What you should do:
Please repeat every line of the material below word for word, leaving out the pictures.

+-------+

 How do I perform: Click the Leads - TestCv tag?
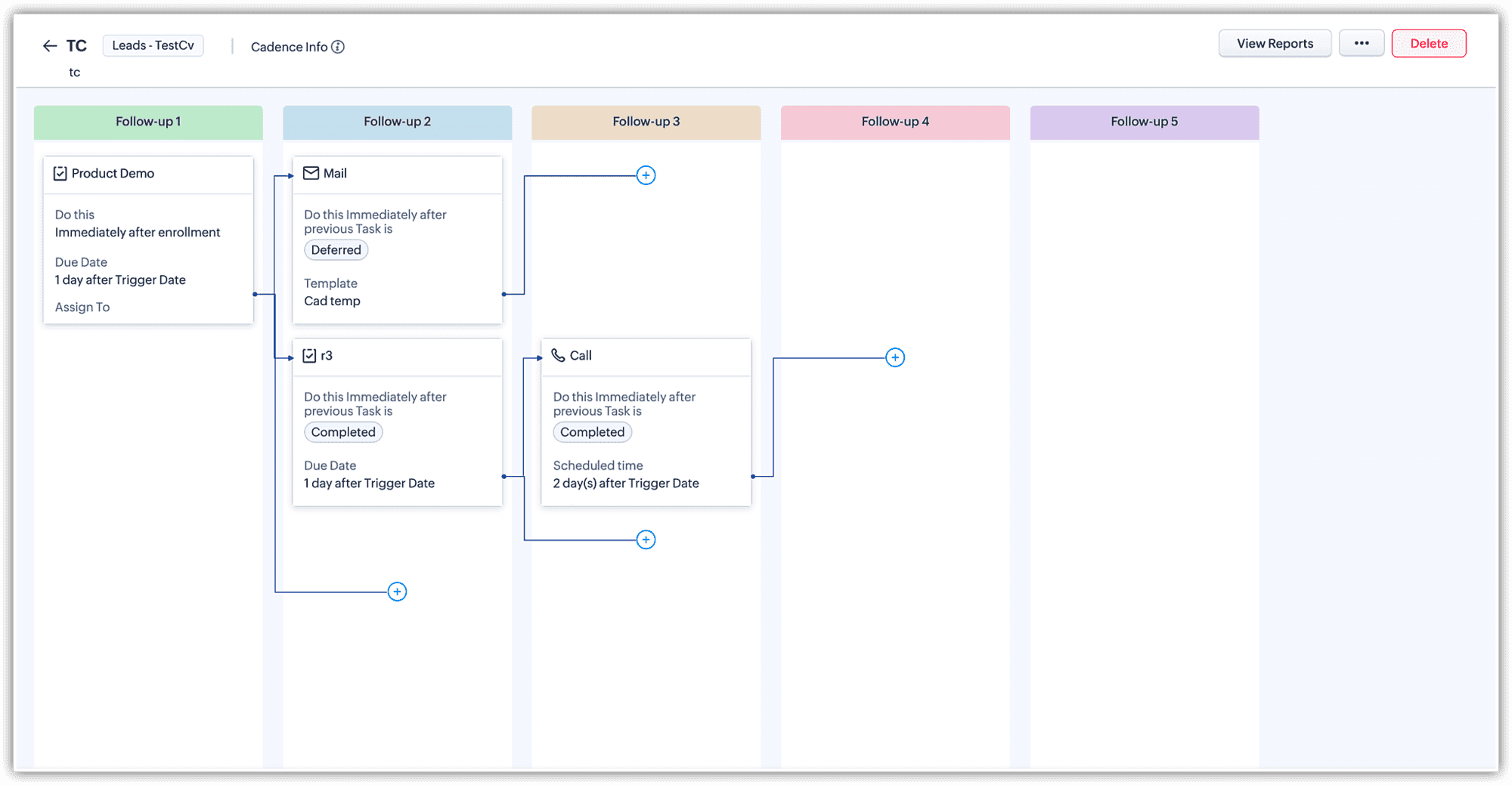coord(153,45)
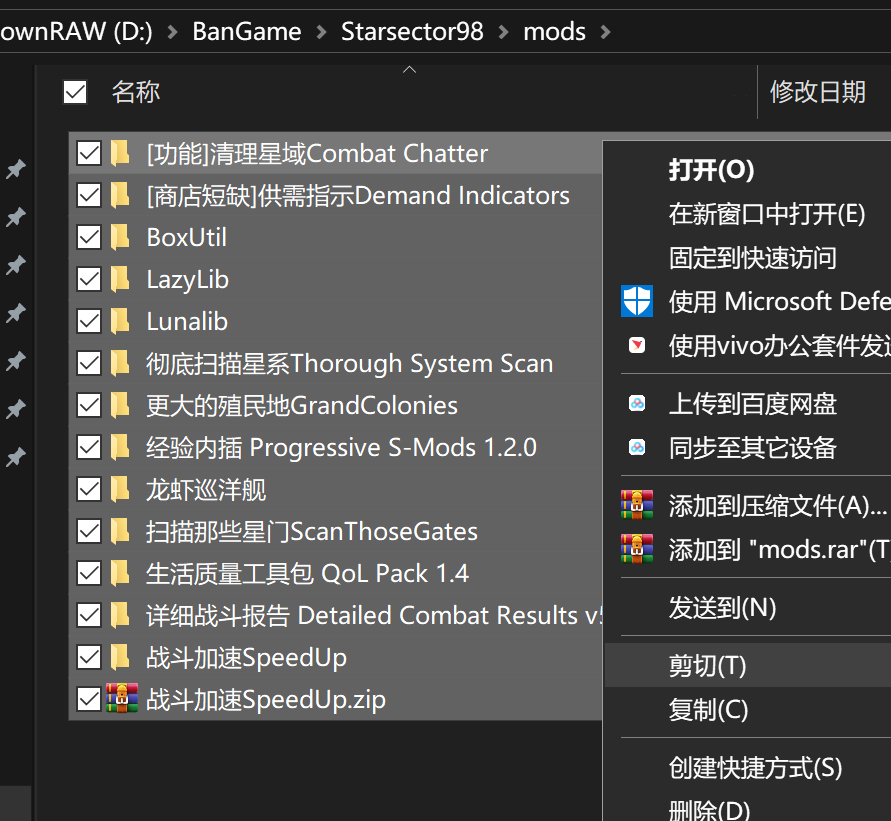
Task: Click the Microsoft Defender shield icon
Action: (637, 301)
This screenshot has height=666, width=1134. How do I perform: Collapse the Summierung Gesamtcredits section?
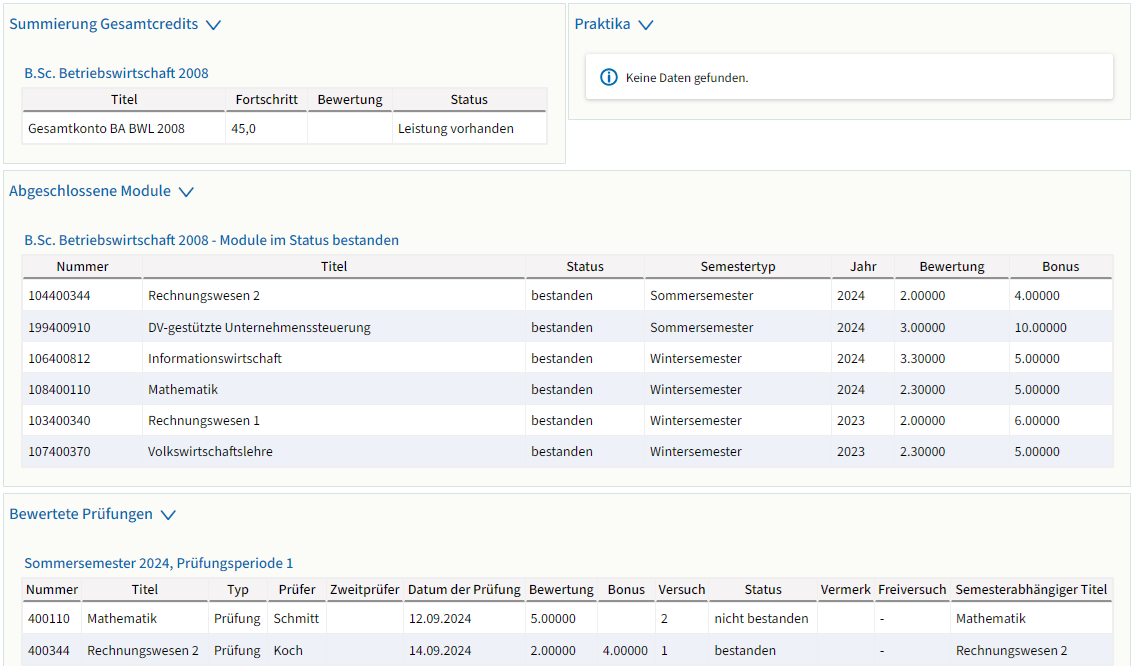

+-------+

Solution for this task:
 How do I perform: Click the Leads - TestCv tag?
coord(153,45)
Task: Click the Microsoft Defender shield icon
Action: (637, 301)
This screenshot has height=666, width=1134. How do I perform: Collapse the Summierung Gesamtcredits section?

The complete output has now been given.